Riprendiamo dalla STAMPA di oggi, 01/05/2019, a pag. 13 con il titolo "'Ingresso vietato a ebrei e gay': l'artista scatena la polemica", la cronaca di Mauro Zucchelli.
L'idea dell'artista Ruth Beraha è ottima. Ma in Italia manca ancora il senso dello humour... speriamo che chi la leggerà ne capisca il vero significato
Ecco l'articolo:
Mauro Zucchelli
“Vietato l’ingresso agli ebrei e agli omosessuali”. Così sulla targa in ottone che l’artista Ruth Beraha ha affisso all’esterno del Museo della Città, nel cuore di Livorno: è uno schiaffo contro il riaffiorare delle discriminazioni, una provocazione artistica. Ma, equivocandola per un cartello vero o comunque contestando l’arte contemporanea che si spinge fino a questi limiti, sono rimbalzate sui social reazioni indignate e si sono moltiplicati gli scatti degli smartphone.
A poche ore dalla festa del primo compleanno dell’istituzione culturale livornese, a colpi di spray nero viene coperta la targa. Da chi? Uno studente livornese - si fa vivo quasi per rivendicare il gesto.
A pochi passi di distanza, insieme con l’autrice dell’installazione, è presente la direttrice dei musei civici labronici, Paola Tognon. È lei a raccogliere la sfida della contro-provocazione del giovane: avverte che l’indignazione è paradossalmente la stessa che ha animato Ruth Beraha, artista ebrea e omosessuale, che ha intitolato l’opera “Io non posso entrare”. La curatrice lo invita a spiegare il perché del suo gesto.

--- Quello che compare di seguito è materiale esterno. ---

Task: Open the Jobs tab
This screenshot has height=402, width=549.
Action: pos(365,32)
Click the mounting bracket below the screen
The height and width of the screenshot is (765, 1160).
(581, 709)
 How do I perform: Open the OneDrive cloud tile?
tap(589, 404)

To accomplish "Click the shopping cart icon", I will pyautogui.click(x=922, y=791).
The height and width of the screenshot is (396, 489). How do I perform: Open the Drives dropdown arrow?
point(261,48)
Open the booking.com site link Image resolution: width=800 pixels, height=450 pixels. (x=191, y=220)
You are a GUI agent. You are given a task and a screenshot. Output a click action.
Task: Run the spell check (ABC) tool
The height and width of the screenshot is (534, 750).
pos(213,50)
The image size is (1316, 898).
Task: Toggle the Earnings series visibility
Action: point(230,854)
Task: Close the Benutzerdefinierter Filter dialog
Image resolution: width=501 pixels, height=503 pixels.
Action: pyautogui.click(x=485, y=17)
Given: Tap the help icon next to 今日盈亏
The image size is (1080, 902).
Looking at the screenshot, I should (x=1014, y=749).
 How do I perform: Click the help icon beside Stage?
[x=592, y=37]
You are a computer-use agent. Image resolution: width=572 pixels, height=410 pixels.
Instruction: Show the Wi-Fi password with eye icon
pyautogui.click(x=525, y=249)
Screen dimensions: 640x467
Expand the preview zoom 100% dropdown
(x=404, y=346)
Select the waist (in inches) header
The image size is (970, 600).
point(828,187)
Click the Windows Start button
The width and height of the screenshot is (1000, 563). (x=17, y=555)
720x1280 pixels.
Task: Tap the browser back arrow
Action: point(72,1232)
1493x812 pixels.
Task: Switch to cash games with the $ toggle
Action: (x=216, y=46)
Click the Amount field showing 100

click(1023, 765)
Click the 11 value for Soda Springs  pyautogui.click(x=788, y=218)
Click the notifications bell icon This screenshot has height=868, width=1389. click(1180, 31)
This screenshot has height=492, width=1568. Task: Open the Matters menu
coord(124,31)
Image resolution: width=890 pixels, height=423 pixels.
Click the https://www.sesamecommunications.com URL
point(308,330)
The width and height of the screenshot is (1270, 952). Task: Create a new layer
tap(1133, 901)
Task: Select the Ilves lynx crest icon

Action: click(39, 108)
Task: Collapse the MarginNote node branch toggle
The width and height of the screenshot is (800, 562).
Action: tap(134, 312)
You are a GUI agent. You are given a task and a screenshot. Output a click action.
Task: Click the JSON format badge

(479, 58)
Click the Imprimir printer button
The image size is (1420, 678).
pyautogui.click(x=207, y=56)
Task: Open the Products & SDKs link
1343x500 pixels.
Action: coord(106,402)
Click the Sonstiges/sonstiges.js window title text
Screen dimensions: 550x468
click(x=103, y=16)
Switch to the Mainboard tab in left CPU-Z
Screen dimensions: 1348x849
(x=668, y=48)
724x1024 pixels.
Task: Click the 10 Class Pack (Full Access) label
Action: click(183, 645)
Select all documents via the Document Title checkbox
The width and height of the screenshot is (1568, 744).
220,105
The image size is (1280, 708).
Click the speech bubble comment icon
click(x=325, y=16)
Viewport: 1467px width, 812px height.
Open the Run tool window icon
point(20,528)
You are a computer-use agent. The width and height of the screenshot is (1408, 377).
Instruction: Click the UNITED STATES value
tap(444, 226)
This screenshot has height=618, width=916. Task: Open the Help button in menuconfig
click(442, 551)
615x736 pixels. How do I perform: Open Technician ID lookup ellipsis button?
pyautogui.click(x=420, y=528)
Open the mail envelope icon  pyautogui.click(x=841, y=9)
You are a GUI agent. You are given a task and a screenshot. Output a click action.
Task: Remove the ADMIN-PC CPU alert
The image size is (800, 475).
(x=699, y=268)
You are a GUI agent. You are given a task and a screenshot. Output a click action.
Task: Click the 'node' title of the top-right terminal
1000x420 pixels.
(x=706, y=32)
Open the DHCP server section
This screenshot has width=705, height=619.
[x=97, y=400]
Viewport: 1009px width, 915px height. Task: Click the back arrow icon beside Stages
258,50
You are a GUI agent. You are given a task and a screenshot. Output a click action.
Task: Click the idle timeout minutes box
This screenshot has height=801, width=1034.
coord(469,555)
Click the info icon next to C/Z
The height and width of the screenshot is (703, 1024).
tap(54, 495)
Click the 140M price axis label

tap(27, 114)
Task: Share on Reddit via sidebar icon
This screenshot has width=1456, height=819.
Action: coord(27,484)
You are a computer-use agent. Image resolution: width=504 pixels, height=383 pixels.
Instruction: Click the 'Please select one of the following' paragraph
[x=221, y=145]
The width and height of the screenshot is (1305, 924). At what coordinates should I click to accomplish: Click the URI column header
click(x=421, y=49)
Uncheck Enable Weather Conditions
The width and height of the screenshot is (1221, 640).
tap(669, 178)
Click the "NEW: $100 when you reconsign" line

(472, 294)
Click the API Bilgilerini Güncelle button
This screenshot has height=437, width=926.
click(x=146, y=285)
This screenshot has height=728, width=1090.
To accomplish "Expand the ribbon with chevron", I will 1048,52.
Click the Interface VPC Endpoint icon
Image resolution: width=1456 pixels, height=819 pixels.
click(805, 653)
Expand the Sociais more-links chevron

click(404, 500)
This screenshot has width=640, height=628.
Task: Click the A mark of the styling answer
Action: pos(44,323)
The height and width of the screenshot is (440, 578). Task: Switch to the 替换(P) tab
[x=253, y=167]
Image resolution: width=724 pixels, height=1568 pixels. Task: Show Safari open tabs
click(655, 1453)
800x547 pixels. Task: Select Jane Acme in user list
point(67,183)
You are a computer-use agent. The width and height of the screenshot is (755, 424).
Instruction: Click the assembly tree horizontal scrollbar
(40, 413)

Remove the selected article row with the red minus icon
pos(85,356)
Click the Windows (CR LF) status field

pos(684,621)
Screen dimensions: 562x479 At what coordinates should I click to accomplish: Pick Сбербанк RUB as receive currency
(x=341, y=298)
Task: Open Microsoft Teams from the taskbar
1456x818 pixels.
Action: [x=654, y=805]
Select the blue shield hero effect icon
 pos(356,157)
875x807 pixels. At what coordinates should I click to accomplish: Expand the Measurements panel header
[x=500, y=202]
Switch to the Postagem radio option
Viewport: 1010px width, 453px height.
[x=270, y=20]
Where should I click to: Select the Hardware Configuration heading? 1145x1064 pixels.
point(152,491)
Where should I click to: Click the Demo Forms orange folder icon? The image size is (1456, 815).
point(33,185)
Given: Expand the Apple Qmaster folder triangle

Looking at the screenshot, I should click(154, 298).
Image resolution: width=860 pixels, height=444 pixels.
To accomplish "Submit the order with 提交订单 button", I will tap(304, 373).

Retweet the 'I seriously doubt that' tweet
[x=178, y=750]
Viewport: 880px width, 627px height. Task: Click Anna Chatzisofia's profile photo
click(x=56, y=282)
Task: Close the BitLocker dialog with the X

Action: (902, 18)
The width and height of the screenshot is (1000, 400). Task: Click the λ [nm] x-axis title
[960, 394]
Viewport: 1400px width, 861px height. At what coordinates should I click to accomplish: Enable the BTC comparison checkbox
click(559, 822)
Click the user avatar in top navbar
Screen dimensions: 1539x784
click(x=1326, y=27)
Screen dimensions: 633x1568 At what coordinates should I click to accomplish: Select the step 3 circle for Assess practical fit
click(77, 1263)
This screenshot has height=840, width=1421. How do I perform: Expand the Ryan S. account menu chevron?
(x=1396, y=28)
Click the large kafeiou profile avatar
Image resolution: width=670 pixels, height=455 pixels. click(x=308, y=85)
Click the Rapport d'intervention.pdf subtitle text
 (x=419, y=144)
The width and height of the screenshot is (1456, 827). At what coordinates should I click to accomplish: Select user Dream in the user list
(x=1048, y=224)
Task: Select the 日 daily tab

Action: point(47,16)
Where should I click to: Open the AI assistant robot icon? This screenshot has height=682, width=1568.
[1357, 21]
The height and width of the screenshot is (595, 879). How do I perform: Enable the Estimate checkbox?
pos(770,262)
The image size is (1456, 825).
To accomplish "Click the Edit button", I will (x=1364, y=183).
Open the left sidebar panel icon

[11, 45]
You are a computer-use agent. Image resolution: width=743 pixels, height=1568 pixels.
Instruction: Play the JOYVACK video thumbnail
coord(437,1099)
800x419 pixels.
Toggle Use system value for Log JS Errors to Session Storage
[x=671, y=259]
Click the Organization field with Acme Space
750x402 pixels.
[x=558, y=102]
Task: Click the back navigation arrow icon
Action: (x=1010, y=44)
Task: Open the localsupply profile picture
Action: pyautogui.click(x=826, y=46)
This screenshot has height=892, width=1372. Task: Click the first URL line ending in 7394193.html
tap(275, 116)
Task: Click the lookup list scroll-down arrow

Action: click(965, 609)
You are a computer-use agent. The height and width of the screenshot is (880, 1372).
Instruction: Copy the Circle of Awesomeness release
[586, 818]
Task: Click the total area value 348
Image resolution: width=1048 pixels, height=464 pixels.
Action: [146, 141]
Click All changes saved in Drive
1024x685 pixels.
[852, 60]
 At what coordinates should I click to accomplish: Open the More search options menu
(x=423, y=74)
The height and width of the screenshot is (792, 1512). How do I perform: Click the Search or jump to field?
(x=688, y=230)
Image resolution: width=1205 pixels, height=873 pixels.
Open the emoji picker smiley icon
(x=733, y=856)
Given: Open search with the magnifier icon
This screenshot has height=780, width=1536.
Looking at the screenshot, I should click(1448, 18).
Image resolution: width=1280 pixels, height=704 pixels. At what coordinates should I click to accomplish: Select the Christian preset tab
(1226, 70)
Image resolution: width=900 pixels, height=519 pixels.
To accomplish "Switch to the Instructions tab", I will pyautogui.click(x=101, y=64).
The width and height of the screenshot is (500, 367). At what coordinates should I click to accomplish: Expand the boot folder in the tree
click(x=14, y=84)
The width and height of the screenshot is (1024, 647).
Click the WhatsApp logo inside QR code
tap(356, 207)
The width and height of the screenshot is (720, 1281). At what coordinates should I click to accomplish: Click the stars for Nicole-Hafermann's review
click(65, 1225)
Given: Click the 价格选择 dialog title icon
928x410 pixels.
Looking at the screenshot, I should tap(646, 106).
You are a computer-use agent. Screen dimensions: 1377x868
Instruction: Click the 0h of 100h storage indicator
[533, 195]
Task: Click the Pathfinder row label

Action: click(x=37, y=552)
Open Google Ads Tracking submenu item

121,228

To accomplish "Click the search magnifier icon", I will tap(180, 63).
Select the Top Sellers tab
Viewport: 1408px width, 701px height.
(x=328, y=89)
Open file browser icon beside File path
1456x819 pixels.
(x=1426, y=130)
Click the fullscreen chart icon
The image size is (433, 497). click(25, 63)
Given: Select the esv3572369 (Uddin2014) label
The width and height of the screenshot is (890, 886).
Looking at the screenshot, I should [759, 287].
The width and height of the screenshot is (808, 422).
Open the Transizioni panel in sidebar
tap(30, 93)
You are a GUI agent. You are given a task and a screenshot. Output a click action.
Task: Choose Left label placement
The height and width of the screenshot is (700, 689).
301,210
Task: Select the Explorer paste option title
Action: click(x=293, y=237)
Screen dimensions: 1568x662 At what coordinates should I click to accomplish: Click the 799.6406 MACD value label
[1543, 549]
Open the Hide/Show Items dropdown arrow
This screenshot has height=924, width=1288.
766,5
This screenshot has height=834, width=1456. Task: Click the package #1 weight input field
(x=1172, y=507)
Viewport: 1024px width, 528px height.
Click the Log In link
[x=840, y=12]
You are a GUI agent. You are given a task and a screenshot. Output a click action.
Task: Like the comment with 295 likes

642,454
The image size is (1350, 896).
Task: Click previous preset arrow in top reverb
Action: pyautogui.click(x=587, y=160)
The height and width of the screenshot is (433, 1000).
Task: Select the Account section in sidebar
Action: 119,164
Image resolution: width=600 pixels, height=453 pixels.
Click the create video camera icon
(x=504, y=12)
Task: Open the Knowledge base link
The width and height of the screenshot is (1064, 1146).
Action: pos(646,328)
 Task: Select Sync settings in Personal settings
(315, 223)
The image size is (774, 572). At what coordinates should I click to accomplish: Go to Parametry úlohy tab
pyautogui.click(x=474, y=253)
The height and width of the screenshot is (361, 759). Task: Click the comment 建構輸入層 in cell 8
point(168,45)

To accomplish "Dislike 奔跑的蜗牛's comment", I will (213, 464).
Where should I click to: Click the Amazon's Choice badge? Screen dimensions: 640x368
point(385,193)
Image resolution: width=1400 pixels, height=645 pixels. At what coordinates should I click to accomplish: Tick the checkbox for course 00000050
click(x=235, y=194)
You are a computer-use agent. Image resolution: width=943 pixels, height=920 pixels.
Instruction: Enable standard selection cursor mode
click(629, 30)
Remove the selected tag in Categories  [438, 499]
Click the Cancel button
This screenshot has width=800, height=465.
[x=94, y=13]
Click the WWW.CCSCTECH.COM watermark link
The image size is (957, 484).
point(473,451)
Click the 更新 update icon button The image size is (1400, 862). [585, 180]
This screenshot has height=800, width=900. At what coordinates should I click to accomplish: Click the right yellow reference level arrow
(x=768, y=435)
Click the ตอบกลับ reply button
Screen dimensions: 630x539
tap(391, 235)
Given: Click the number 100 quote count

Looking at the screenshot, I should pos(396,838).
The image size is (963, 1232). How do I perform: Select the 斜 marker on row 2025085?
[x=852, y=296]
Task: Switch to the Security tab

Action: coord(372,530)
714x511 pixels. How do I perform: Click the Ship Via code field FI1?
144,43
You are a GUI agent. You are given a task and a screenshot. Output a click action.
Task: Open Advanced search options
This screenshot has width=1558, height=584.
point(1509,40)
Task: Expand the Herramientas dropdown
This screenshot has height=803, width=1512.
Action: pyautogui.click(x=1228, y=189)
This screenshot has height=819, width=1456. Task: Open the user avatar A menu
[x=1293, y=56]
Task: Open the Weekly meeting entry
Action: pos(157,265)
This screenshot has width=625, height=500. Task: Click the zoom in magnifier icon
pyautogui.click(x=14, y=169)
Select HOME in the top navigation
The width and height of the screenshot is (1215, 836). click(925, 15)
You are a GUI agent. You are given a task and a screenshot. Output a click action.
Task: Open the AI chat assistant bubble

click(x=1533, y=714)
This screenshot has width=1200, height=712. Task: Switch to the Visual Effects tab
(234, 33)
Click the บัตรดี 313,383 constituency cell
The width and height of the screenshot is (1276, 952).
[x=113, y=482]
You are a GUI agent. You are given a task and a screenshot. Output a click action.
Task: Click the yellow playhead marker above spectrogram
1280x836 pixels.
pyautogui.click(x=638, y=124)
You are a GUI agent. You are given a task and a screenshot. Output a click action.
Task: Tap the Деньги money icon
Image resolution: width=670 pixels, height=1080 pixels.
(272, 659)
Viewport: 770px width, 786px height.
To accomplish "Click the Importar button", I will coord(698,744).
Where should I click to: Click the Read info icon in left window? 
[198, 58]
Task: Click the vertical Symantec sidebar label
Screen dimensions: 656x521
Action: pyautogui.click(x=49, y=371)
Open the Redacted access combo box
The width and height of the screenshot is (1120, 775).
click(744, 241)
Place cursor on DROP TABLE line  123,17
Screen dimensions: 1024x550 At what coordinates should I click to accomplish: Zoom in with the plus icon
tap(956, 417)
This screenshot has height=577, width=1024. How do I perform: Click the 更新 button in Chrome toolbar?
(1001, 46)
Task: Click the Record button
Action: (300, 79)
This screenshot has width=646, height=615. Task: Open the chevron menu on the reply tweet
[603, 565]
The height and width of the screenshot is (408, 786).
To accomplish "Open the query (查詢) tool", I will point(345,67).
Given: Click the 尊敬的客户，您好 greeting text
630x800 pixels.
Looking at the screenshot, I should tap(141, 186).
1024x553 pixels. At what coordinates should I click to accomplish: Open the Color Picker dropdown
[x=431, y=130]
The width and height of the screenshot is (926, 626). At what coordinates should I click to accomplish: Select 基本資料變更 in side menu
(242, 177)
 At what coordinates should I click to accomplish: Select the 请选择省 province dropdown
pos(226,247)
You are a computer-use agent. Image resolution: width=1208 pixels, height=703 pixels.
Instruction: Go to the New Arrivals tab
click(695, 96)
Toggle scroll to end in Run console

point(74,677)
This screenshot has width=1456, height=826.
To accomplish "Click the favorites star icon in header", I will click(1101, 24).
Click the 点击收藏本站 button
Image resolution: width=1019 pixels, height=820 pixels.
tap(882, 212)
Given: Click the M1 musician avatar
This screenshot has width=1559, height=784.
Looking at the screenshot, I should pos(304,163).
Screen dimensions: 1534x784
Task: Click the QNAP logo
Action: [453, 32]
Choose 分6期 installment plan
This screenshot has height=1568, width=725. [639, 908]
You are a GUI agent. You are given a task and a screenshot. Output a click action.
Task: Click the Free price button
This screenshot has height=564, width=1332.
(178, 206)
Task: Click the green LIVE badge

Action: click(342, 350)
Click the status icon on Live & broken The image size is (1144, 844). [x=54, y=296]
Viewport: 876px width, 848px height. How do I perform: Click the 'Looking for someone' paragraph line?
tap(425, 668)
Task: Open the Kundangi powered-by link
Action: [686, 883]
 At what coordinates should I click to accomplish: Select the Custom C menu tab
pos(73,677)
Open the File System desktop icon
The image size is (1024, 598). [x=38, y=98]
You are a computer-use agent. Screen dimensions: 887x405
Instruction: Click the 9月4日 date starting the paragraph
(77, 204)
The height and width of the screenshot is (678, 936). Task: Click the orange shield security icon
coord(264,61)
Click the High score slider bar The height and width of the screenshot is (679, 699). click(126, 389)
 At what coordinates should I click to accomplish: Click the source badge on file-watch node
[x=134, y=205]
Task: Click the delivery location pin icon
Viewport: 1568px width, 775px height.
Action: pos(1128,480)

Il ragazzo non resta indifferente a quel che dicono l’artista e la curatrice ma dice fermamente: «Per quanto si tratti di provocazioni artistiche, così si sdogana una deriva pericolosa e, siccome non tutti hanno le chiavi per decifrare i codici dell’arte contemporanea, in questo modo si presta troppo il fianco al fraintendimento». Come dire: non c’è scritto da nessuna parte che è un’opera d’arte invece che un cartello vero para-fascista, perciò si finisce per far credere alla gente che discriminare ebrei e gay sia socialmente accettabile al punto che una istituzione pubblica lo scrive sul muro di un museo.
«Ma – ribattono artista e curatrice – è stata usata vernice nera, il colore è quello che copre tutto e per impedire la discriminazione finisce per censurare: e non un’opinione discriminatoria bensì un’operazione artistica volutamente disturbante che punta ad alzare il velo di quel che siamo nel profondo».